▶ **WHAT THIS TASK INVOLVES**
Your copy starts at the line containing "À propos (354, 10)" and ends at the last line below. Copy exactly, without pictures.

▶ **RECORDS SHOWN**
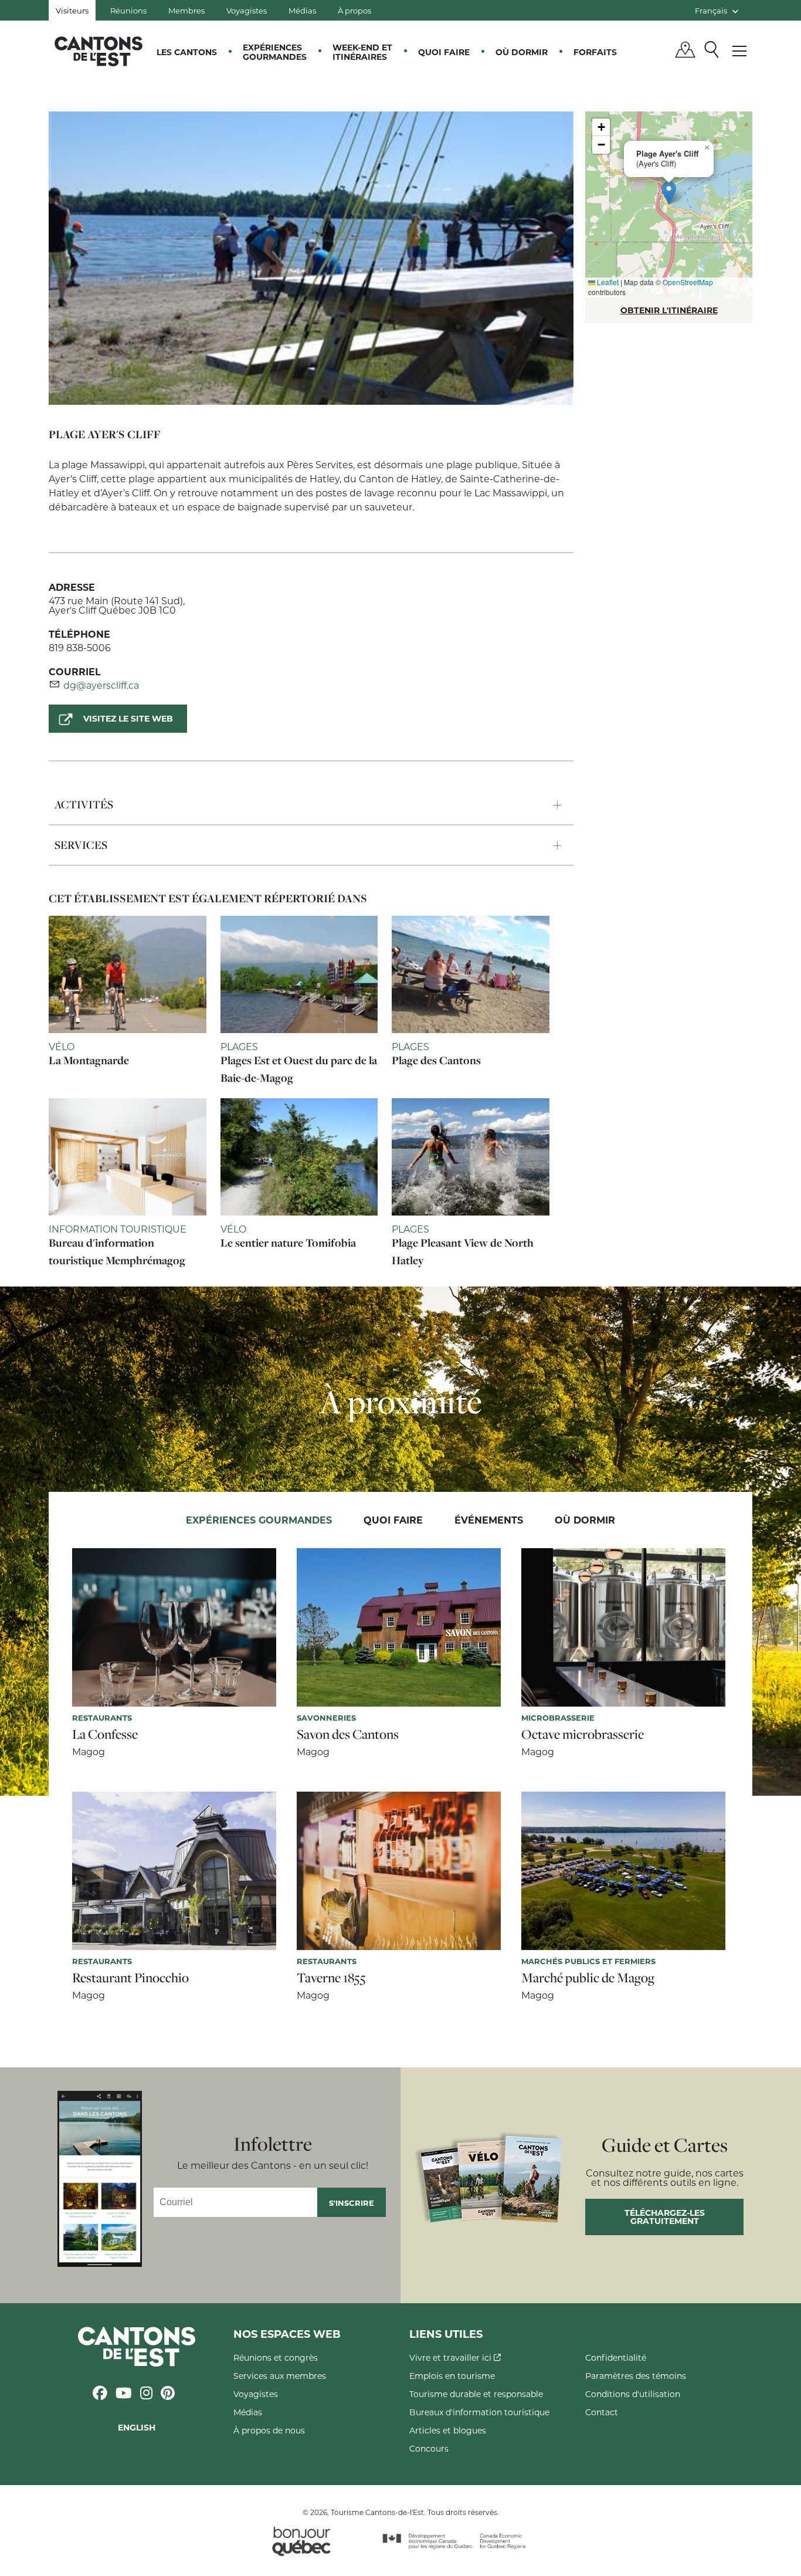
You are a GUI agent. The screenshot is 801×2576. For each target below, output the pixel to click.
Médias (302, 10)
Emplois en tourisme (452, 2375)
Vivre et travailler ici (451, 2357)
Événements (488, 1520)
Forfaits (595, 51)
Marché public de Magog (587, 1977)
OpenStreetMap (688, 282)
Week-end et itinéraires (362, 52)
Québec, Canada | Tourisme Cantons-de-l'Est (98, 51)
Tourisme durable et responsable (476, 2393)
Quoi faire (444, 51)
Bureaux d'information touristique (479, 2412)
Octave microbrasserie (582, 1734)
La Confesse (105, 1734)
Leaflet (607, 282)
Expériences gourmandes (275, 52)
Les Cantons (187, 51)
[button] (668, 193)
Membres (186, 10)
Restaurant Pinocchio (130, 1977)
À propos (354, 10)
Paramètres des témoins (635, 2375)
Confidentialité (615, 2357)
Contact (601, 2412)
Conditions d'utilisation (632, 2393)
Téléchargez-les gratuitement (664, 2216)
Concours (429, 2448)
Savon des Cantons (348, 1734)
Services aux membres (279, 2375)
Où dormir (521, 51)
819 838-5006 (80, 647)
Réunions (128, 10)
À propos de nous (269, 2430)
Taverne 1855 (331, 1977)
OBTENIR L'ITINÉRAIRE (669, 310)
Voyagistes (246, 10)
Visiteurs (72, 10)
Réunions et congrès (275, 2357)
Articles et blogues (447, 2430)
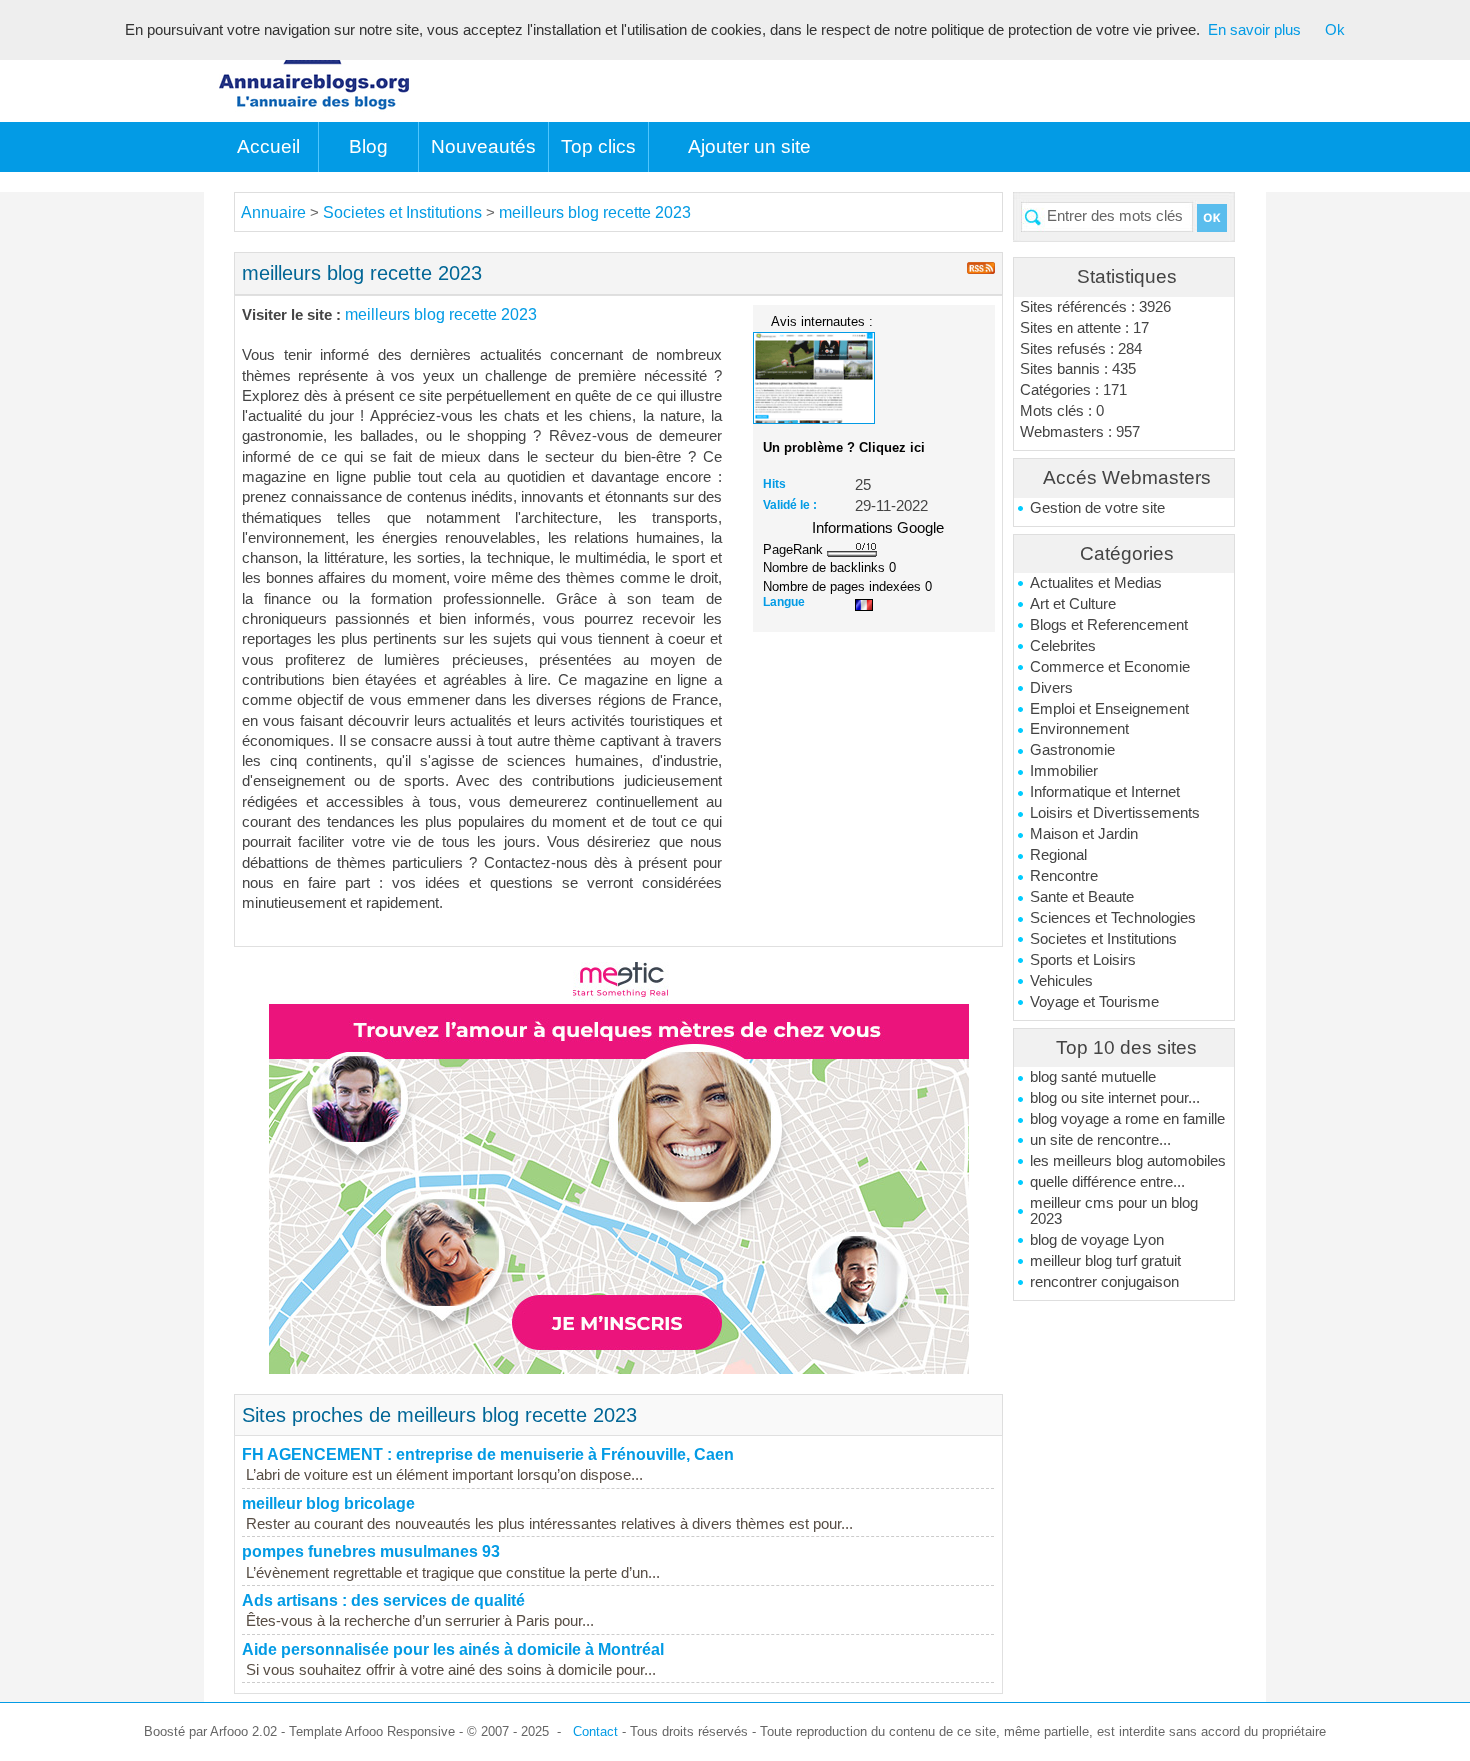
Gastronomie (1072, 750)
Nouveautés (483, 146)
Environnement (1079, 729)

▶ **PROBLEM SOLUTION**
À propos (354, 10)
Paramètres des témoins (635, 2375)
Confidentialité (615, 2357)
Contact (601, 2412)
Conditions d'utilisation (632, 2393)
Téléchargez-les gratuitement (664, 2216)
Concours (429, 2448)
Savon des Cantons (348, 1734)
Services aux membres (279, 2375)
Où dormir (521, 51)
819 838-5006 (80, 647)
Réunions (128, 10)
À propos de nous (269, 2430)
Taverne 1855 (331, 1977)
OBTENIR L'ITINÉRAIRE (669, 310)
Voyagistes (246, 10)
Visiteurs (72, 10)
Réunions et congrès (275, 2357)
Articles et blogues (447, 2430)
Gastronomie (1072, 750)
Nouveautés (483, 146)
Environnement (1079, 729)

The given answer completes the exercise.